### Document passage ###
Moss at 80 – The view from the front

I’ve always said I’m glad I raced in my era. Wonderful cars and wonderful characters, too. With that in mind, the Motor Sport team drew up a list of names, places and machines, then fired them at me at random – almost like word association! Here’s the result…

1| Alberto Ascari

I didn’t know Alberto that well. I can remember seeing Alberto and Fangio driving. At a corner Ascari would nearly touch the straw bale, whereas Fangio would touch the edges.

2| Kieft 500cc

It was absolutely so easy to drive. It was remarkable. It understeered a lot – therefore you’d go into a corner too fast and the understeer would scrub it off for you. It was superior to a Cooper.

3| Maria-Teresa de Filippis

Always nice to pass her so I could blow her a kiss! She was a competent driver who watched her mirrors. In other words, you’d never come up behind her and be shaking your fist to get her out the way. She would realise, back off and let you through. She had a reasonable amount of ability. Many people who you’d catch, you’d lap them and they’d try to show you how damn good they were. She wouldn’t do that.

4| Jack Brabham

A tough competitor. I always felt that when I was following him I could see more of the front of his car than the back. He had enormous car control. The only person comparable with that is John Surtees, when he came in. But the thing with Jack was he was a sportsman as well. Tough and he wouldn’t give you an inch, but he wasn’t dirty.

5| Stuart Lewis-Evans

Oh, very fast. Stuart Lewis-Evans had a lot of ability, a lot of skill. His weakness really was that he was not as robust as a more fit person could be. He always struck me as a person who would go round a corner until he was just about off and say ‘well, that’s about as fast as I want to go’. He had a lot of courage, but perhaps a little bit too much.

6| Cliff Allison

A nice journeyman, really. A pleasant guy who did a competent job as a back-up driver.

7| Eugenio Castellotti

One of the best-looking fast drivers. He was inclined to drive perhaps a little faster than he should, in terms of his capabilities. I think he had more courage than skill.

8| Karl Kling

Much the same as Castellotti. Inclined again to be faster than he should have been…

9| Juan Manuel Fangio

Fangio, to my mind, was the best Formula 1 driver in the world. I could beat him in sports cars, which is something I don’t understand. He didn’t like enclosed wheels, but in F1 he was very fast. He was braver than me too, actually. At a place like Spa he was exceptionally quick. It was a very daunting circuit.

10| Lotus 18

A treacherous car, really. If you had the ability, a Lotus would beat a Cooper, but you had not nearly as much enjoyment driving it. You had to be very delicate and you couldn’t throw it around. With a Cooper you could and it was a lot of fun.

11| Jean Behra

A tough fighter. Jean was a man you had to respect because he’d always have a go. If you passed him you couldn’t just think about catching the next guy, you had to worry about him trying to take you back. One of the few people I call ‘a real racer’.

12| Masten Gregory

Fast. Not that smooth, I don’t think, but he would get the job done. He was incredibly brave.

13| Bruce McLaren

A good pupil. I remember at Monaco he wasn’t doing it and I said ‘follow me round’. He did so very well. He was a very nice person too, the sort of person you’d like to help out.
### Entries ###
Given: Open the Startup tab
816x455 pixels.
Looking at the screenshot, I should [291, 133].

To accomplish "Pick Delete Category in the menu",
###
### Entries ###
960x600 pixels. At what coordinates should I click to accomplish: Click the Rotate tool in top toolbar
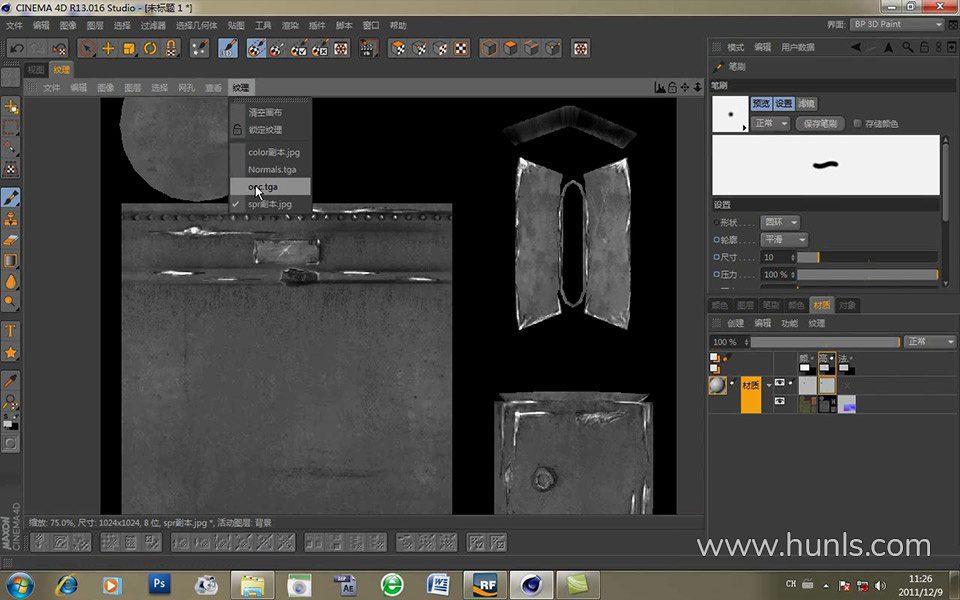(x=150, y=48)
###
» Tasks to carry out:
1: Write out the passage of the Moss at 80 article above, starting at "6| Cliff Allison" and ending at "courage than skill.".
2: Resume the Moss at 80 article after its last sentence and carry it forward.

» Exercise responses:
1:
6| Cliff Allison

A nice journeyman, really. A pleasant guy who did a competent job as a back-up driver.

7| Eugenio Castellotti

One of the best-looking fast drivers. He was inclined to drive perhaps a little faster than he should, in terms of his capabilities. I think he had more courage than skill.

2:
14| Aintree

More challenging than it looked. Very hard on brakes, and from my point of view quite important because I won two British GPs there. Therefore I have a soft spot for it. I won a lot of races there. It was really quite a tricky circuit considering how little there was to it.

15| Ron Flockhart

Ron I would say was a good competent driver of any car, really. Not a winner, though.

16| Jack Fairman

A good standby. A person you could count on. Jack would take the car, look after it and bring it back as good as when he took it. He never tried to be something he wasn’t, which is uncommon in racing.

17| Alfonso de Portago

A nice gentleman, very charming. He had class. As far as racing would go he was a fairly competent driver.

18| Nassau

At the time, frustrating. I was a racing driver and not a drinker. Therefore I made up for it by chasing crumpet! Although I enjoyed Nassau, it also annoyed me. It seemed most of the people competing were there because it was a fun weekend, which is what it was. Exactly what I like to do today! But at the time I was a professional.

19| Enzo Ferrari

Originally my bête noir. At the end of my career he could have been my saviour. If the car I was in at Goodwood had been the Ferrari in place of the Lotus, I don’t think I would have crashed. In which case I like to hope I could have had another 15 years of racing. When I crashed I was at the height of my skills. The great thing about Ferrari to my mind is that I can’t think of any death of a driver because of a mechanical failure, with the possible exception of Ascari. I don’t know enough about that, but I always felt he was changing to fifth and it went to third, although Phil Hill thought it was a tyre failure.

20| British Hillclimbs

Hillclimbs are a wonderful starting ground. The great thing about them is you are not driving with anyone else alongside, showing you how it should be done. If you have the bad luck to start alongside someone like Senna, who happens to be bloody good and you don’t know it, he would incite you to go quicker. Well, that doesn’t happen on a hill. The perfect place to start.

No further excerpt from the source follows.